Mixing soap that has no synthetic chemicals, degreasers or skin moisturizers with pure water produces insecticidal soap suitable for use on gardens and houseplants. The fatty acids of the soap dissolve the exoskeletons of many insects including mites, thrips, aphids, white flies and immature leafhoppers. This soap is typically poured into a spray bottle for convenient application.
Making insecticidal soap requires only soap and water. First clean the spray bottle to remove any residue that might harm plants. Mix the soap and water solution using one tablespoon of soap per quart of water. Spray plants immediately from top to bottom, ensuring an even coating. Not every plant is able to tolerate insecticidal soap, and some may show signs of browning, spotting or wilting. Test the soap on a few isolated leaves before coating the rest of the plant.

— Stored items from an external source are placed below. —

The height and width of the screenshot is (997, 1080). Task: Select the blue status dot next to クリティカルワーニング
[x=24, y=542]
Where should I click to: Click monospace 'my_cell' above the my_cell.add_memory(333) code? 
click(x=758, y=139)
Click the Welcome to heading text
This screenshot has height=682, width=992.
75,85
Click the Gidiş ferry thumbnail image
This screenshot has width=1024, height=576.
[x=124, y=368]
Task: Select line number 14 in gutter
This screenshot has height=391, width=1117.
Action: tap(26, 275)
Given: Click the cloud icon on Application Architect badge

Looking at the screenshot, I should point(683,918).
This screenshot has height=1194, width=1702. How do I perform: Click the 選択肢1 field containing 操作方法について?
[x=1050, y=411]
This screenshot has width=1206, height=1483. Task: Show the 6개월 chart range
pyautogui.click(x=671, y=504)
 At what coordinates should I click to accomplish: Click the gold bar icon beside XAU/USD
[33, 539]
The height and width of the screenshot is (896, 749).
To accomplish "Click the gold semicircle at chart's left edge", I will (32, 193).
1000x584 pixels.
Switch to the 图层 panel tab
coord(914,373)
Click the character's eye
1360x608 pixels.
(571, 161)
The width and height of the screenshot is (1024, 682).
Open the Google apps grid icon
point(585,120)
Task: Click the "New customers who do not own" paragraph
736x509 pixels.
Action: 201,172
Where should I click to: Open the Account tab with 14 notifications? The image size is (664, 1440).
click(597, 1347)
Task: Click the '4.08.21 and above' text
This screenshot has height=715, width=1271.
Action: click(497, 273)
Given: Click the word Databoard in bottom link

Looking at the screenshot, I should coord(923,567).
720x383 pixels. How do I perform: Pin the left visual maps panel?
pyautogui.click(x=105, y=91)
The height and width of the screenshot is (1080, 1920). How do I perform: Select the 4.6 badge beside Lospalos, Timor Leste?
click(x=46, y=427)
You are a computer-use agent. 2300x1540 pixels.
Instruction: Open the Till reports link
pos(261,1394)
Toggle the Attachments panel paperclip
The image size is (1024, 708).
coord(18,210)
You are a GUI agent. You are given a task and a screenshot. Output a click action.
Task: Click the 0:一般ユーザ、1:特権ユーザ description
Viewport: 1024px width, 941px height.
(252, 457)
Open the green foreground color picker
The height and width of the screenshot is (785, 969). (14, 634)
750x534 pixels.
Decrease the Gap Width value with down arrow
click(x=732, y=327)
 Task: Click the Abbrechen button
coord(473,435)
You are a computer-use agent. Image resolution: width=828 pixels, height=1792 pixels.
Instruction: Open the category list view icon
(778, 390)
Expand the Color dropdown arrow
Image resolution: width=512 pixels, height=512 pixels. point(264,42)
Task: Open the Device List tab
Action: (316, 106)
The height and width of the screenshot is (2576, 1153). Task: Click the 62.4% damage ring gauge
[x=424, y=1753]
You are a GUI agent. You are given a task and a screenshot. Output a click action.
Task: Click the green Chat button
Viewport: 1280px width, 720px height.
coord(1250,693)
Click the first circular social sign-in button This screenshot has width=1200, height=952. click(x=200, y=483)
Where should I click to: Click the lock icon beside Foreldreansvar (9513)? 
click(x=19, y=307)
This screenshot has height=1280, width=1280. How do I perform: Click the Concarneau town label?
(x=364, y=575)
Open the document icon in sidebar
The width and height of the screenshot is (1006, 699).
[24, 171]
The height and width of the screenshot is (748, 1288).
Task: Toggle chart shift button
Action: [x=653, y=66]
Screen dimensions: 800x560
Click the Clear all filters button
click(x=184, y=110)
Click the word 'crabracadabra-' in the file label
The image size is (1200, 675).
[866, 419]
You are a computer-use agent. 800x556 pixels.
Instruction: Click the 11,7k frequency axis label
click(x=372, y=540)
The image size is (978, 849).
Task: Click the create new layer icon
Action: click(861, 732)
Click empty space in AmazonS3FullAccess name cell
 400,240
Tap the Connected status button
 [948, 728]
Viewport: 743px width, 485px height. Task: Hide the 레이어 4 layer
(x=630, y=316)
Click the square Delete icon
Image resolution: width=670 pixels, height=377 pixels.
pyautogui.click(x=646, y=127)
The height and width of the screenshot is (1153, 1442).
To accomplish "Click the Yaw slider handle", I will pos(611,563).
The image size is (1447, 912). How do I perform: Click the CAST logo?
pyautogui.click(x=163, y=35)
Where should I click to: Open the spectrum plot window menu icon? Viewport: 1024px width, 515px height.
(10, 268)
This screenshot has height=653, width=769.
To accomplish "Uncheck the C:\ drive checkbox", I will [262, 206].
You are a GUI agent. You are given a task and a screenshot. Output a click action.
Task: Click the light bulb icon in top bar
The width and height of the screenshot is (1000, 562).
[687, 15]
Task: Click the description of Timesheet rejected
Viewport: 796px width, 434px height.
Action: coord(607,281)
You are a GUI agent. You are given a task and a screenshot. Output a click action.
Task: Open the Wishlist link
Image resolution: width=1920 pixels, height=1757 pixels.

Hard water may affect the quality and effectiveness of insecticidal soap. Bottled water may be a more ideal choice in homes where water supplies contain high quantities of sediment. Detergents, dish soaps and products that contain synthetic chemicals are not suitable for creating insecticidal soap as they lack the animal and vegetable fats needed to exterminate insects. Some recipes call for additional ingredients such as cayenne or red pepper, garlic, powerful herbs and extracts or vinegar, which may increase their effectiveness against certain types of pests.